[EXCERPTED TEXT]
MEE T XIAOMI, RISING ANDROID POWERHOUSE
Chinese smartphone-maker Xiaomi is expanding its operations globally with Singapore as its first international market outside China, Hong Kong and Taiwan. A brand that was little known outside of China three years ago, Xiaomi is now making waves across the mobile industry. We take a look at the humble beginnings of Xiaomi, and trace its growth and achievements over the past three years.
1 Where It All Started
Xiaomi was founded in April 2010 by Lei Jun who assembled a team of seven co-founders. They are Lin Bin, Li Wanqiang, Dr. Zhou Guangping, Huang Jiangqi, Hong Feng, Wang Chuan and Liu De.
The founding team is made up of former employees of Google, Microsoft, Motorola and other major technology companies. It added another valuable member to the team last year in the form of Hugo Barra, who was then-Vice President of Android product management.
Lei set up Xiaomi with the goal to build a smartphone company that could challenge Apple. The members of the founding team were carefully handpicked, with the diverse mix of work experiences and talents proving to be valuable assets for Xiaomi.
As many of its co-founders are experts in engineering, hardware and software development, Xiaomi is, for all intents and purposes, able to build hardware at the speed of software.
[/EXCERPTED TEXT]
[SOURCE INFORMATION]
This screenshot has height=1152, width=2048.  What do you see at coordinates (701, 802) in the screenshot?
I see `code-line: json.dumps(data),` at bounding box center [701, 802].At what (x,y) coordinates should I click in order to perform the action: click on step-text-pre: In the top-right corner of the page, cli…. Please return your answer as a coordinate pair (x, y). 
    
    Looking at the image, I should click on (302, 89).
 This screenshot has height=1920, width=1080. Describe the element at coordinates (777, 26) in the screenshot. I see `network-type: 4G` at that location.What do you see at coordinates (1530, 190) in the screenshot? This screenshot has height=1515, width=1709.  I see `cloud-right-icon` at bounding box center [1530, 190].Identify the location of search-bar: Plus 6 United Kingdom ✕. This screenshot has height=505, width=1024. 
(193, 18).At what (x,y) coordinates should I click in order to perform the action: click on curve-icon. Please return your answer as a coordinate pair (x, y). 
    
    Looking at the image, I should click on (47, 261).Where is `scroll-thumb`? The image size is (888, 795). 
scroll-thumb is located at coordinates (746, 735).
[/SOURCE INFORMATION]
» **QUESTIONS ON THE MATERIAL**
(a) Rewrite the Xiaomi profile starting with "1 Where It All" and going on through "Android product management.", renaming "technology companies" as "tech firms".
(b) Write the next part of the Xiaomi profile, picking up after its last sentence.

» **REPLIES**
(a)
1 Where It All Started
Xiaomi was founded in April 2010 by Lei Jun who assembled a team of seven co-founders. They are Lin Bin, Li Wanqiang, Dr. Zhou Guangping, Huang Jiangqi, Hong Feng, Wang Chuan and Liu De.
The founding team is made up of former employees of Google, Microsoft, Motorola and other major tech firms. It added another valuable member to the team last year in the form of Hugo Barra, who was then-Vice President of Android product management.

(b)
Barra describes Xiaomi as “a new kind of company that the world has not seen yet” and actually finds it “quite spectacular” that it has 8 founders with each individual “running a startup within a collection of startups”.
Not many companies can achieve that level of synergy. Software giant Google tried to reinvent mobile hardware with the acquisition of Motorola Mobility, but it was met with little success, eventually selling the company off to Lenovo.
Apple is one of the few companies that does hardware and software well, which is why Xiaomi is sometimes referred to as the “Apple of the East”. However, Xiaomi at its core, is very different from Apple.
Xiaomi began work on MIUI, which started off as a pure software effort to build an alternative ROM for Android. The team approached several manufacturing partners and suppliers such as Qualcomm, Broadcom and Foxconn, eventually releasing their first smartphone, the Mi 1, back in 2011.
2 A Different Business Model
Xiaomi’s driving philosophy is based on the belief that its business should be built on services, and neither hardware nor devices. The nature of the Chinese mobile phone market also played a part in shaping the business model of Xiaomi.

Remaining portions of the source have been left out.